Série de atentados assusta população na Barra de São Miguel; três pessoas morreram e uma sobreviveu

Publicado em 06/04/2026, às 08h00
Barra de São Miguel - Reprodução/Youtube/PJM Drone
Barra de São Miguel - Reprodução/Youtube/PJM Drone

Por Redação

No último domingo, a Barra de São Miguel, um popular destino turístico em Alagoas, registrou uma onda de violência com três assassinatos e uma tentativa de homicídio, sem prisões até o momento.

Os crimes ocorreram com um padrão semelhante, onde os assassinos se passaram por policiais e invadiram residências, resultando na morte de jovens e ferimentos em duas mulheres, uma das quais não sobreviveu.
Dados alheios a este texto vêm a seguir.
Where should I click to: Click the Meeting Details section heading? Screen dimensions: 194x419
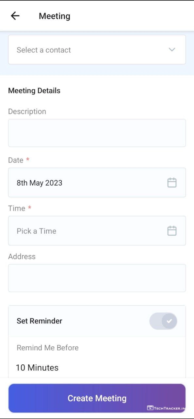tap(34, 91)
A Polícia Civil planeja abrir inquéritos para investigar os casos e determinar se há ligações entre os crimes, que podem estar relacionados a disputas pelo tráfico de drogas na região.

Resumo gerado por IA

O município da Barra de São Miguel, um dos principais destinos turísticos do Litoral Sul alagoano, teve um domingo (05) marcado por violência. Em episódios distintos, três pessoas foram assassinadas e uma sofreu tentativa de homicídio. As forças de segurança foram mobilizadas, mas nenhum envolvido nos crimes foi preso até o momento.

Dois dos atentados chamaram a atenção das autoridades pelo mesmo "modus operandi": criminosos simularam ser policiais e utilizaram táticas de invasão tática para surpreender as vítimas dentro das residências que ocupavam.

O primeiro crime ocorreu na Rua José Vieira de Andrade, no Centro. Os atiradores bateram na porta da casa de Laudemir da Silva, de 18 anos. Diante do silêncio da vítima, eles invadiram o imóvel e executaram o jovem, que seria usuário de entorpecentes, enquanto ele dormia ao lado da companheira. A mulher nada sofreu.

O segundo assassinato aconteceu na Rua 16 de Setembro, no loteamento Barra Mar. João Paulo de Almeida Filho, de 23 anos, foi executado sob circunstâncias semelhantes. Ele teve a porta da casa arrombada pelos criminosos e morreu baleado.

A sequência de violência também atingiu duas mulheres em um terceiro atentado, cujas identidades delas permanecem desconhecidas. Uma não resistiu aos ferimentos e morreu no local após ser atingida por diversos disparos. Já a outra sobreviveu e foi encaminhada para uma unidade de saúde. A reportagem não teve acesso ao quadro clínico dela.

A Polícia Civil deve instaurar inquéritos para apurar as autorias e as motivações dos crimes. Ainda não se sabe se há conexão entre os atentados ou se os assassinatos estão relacionados à disputa pelo controle do tráfico de drogas na cidade.